Given a random variable $X$, if we take a measurable and bounded function $f(X)$ then can we say that $f$ is Lebesgue integrable wrt a probability measure on $\mathbb R$? In Real Analyses book by Rudin(1976) (pg315) the above is stated with the additional condition that the measure is finite. But a probability measure is always finite right? so we don't need to require that.
Now, the doubt that I have is why for some rv the $f(X)$ is not Lebesgue integrable (like the Cauchy case)? What I think is because usually $f$ is not bounded and non-integrability has nothing to do with the measurability or the fact that the probability measure is infinite.
So, my final question is weather is safe to say that if $f(X)$ is bounded and measurable then the Lebesgue integral $\int_{\mathbb R}f(X) \, dP$ is always defined? is that right?
Any references or hints are highly appreciated.
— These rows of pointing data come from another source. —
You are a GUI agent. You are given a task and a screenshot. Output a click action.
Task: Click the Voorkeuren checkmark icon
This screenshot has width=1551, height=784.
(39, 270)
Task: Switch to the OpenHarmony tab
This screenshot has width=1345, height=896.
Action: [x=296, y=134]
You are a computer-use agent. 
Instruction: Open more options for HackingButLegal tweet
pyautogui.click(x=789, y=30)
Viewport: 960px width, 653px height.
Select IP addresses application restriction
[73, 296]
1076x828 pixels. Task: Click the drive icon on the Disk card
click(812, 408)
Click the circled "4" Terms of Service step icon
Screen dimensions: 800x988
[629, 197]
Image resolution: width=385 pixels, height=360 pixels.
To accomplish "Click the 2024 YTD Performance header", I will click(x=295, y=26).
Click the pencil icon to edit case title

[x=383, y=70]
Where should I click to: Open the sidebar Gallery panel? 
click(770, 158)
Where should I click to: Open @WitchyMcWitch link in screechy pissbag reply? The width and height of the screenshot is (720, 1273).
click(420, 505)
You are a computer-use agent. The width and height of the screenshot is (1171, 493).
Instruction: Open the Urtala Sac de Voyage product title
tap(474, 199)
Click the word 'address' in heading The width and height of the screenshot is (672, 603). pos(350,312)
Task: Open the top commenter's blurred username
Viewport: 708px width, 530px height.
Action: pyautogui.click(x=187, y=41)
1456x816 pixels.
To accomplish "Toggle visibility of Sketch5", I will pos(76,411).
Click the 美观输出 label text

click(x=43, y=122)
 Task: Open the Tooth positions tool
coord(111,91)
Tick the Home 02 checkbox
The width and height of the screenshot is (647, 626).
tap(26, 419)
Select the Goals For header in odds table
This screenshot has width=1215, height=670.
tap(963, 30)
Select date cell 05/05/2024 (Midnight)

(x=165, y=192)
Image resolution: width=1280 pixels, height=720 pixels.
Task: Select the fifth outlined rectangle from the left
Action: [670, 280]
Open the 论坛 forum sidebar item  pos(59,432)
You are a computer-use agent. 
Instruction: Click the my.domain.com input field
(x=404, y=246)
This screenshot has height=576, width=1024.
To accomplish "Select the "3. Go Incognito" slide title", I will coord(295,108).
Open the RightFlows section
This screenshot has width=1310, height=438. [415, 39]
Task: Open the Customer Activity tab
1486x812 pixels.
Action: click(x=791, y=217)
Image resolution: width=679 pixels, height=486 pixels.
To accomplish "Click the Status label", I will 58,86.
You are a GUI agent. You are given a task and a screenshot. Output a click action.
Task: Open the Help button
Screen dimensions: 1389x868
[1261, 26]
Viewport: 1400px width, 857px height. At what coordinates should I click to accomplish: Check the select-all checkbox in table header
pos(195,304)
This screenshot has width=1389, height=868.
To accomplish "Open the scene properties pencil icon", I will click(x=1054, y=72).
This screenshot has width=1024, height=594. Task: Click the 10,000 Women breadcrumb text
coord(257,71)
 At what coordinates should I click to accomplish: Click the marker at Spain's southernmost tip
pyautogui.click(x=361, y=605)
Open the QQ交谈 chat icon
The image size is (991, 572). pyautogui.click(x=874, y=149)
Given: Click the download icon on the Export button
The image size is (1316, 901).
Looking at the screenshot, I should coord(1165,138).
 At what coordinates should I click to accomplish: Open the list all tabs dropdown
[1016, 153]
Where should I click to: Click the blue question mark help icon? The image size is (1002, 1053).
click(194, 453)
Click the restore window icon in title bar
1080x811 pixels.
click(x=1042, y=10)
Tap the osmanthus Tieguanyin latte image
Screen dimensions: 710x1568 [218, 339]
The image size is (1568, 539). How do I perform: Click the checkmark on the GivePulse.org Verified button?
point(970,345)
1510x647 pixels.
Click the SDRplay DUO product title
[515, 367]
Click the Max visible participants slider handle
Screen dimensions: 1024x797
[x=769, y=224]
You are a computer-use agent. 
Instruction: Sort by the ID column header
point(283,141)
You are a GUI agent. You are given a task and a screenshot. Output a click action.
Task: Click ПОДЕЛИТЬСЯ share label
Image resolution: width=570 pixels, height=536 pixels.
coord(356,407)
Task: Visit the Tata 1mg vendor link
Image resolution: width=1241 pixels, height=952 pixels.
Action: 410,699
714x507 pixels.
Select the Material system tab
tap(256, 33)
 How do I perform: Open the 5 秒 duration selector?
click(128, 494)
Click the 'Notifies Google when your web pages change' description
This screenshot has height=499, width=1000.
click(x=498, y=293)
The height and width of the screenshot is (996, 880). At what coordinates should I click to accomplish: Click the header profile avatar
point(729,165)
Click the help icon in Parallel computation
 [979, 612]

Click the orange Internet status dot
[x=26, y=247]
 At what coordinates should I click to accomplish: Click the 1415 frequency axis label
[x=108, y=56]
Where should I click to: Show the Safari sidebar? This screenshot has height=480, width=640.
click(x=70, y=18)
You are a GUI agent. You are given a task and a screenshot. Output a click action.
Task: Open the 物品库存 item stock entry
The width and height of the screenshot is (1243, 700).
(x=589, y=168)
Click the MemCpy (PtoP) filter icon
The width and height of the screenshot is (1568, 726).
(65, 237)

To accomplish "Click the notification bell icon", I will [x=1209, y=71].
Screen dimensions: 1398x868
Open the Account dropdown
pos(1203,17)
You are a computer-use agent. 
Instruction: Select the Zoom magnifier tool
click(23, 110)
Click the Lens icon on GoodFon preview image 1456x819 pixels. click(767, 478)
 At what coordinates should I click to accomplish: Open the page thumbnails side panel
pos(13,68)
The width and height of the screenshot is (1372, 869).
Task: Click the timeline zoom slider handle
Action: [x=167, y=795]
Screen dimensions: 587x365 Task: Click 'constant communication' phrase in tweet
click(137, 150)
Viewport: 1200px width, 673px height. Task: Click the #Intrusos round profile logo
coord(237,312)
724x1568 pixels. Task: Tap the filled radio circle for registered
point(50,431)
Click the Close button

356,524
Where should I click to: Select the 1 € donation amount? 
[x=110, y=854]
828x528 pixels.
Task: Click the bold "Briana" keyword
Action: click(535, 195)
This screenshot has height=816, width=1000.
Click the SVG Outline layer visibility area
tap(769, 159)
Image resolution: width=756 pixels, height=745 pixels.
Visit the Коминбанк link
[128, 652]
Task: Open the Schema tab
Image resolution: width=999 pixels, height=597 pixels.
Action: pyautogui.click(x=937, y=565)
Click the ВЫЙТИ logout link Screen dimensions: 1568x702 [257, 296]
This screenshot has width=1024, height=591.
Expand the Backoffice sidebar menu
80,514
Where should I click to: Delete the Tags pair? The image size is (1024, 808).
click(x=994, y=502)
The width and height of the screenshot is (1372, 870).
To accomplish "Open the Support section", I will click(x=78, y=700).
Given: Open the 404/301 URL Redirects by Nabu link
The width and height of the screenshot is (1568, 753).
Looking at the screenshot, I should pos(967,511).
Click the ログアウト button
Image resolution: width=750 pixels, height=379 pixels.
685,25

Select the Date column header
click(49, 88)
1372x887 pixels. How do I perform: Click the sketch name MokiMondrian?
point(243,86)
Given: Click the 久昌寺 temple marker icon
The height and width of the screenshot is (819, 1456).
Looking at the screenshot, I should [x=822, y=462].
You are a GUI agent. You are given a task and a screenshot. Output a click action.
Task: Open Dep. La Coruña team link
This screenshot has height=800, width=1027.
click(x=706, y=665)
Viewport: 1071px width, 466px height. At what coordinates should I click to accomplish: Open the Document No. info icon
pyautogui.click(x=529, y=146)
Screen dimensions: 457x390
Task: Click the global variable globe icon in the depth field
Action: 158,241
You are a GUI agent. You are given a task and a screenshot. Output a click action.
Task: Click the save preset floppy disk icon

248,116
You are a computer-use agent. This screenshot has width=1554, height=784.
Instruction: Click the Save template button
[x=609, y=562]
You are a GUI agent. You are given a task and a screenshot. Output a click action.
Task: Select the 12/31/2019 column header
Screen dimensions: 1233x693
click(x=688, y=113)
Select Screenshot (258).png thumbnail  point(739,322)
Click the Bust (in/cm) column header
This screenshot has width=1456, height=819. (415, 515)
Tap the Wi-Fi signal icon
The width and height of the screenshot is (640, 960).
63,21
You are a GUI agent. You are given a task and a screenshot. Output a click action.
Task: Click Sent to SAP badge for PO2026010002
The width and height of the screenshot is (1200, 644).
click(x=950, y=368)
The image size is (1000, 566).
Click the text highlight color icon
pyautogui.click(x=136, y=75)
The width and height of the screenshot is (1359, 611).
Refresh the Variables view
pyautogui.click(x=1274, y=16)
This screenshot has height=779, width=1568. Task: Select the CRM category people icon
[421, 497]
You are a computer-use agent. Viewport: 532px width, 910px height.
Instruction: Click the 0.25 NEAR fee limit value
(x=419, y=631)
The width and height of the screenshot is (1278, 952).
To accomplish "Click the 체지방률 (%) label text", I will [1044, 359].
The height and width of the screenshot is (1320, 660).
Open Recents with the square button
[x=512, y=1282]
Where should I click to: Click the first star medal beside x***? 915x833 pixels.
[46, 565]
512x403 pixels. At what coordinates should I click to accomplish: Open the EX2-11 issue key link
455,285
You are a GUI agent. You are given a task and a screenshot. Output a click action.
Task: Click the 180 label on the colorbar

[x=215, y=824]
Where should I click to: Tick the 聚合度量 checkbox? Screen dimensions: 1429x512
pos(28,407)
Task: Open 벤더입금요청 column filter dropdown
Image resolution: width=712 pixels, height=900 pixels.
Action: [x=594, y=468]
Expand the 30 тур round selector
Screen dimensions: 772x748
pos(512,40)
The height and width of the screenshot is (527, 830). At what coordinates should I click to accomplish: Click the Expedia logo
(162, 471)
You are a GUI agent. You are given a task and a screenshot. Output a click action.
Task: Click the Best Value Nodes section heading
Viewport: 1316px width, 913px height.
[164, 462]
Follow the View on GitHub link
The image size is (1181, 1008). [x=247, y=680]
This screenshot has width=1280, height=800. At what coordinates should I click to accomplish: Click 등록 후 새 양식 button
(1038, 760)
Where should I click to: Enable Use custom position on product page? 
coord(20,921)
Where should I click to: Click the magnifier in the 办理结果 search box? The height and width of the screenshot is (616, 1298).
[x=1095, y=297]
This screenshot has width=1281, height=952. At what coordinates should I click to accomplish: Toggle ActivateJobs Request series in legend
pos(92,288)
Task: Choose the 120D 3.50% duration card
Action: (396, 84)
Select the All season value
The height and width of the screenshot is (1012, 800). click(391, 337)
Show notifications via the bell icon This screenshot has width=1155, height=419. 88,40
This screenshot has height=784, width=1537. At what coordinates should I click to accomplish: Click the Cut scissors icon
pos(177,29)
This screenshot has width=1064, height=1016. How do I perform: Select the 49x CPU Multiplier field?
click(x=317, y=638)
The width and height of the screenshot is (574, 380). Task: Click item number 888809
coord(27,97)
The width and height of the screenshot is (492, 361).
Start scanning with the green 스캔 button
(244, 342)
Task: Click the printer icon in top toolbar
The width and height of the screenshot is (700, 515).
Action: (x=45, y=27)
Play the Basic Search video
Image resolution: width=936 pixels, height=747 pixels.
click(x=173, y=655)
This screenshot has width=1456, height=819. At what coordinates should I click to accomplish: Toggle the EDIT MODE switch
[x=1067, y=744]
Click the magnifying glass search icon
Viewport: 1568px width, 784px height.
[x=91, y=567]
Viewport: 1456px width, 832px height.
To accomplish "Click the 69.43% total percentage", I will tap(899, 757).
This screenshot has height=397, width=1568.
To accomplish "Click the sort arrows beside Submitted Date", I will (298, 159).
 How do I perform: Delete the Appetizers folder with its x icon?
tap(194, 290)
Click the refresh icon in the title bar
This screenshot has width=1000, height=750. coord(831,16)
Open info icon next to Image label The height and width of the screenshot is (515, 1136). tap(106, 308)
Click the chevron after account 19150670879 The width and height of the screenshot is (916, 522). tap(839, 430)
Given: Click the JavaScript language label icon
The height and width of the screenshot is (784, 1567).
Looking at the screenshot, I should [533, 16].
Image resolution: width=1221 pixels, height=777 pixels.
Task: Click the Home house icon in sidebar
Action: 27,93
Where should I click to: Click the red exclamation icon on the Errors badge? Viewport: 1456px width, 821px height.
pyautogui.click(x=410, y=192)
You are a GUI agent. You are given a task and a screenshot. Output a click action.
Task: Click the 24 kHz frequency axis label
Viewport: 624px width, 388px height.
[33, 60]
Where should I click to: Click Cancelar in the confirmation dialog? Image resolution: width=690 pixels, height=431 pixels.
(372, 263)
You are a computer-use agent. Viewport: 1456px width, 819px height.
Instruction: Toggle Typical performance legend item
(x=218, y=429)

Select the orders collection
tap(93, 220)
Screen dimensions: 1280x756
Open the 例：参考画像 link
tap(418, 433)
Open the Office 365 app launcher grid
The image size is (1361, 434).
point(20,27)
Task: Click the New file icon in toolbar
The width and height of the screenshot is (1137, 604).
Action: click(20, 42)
Thanks
If $f$ is bounded then $f(X)$ will be Lebesgue-integrable even if $X$ is not. For example, if $X$ has a Cauchy distribution, then $\cos X$ has an expected value.
The reason is that bounded measurable functions on spaces of finite measure are integrable. The random variable $X$ is a measurable function on a probability space, whose total measure is $1$. The composition of two measurable functions is measurable, and if $f$ is bounded then so is $f(X)$. The random variable $f(X)$ is also a measurable function on a probability space with total measure $1$.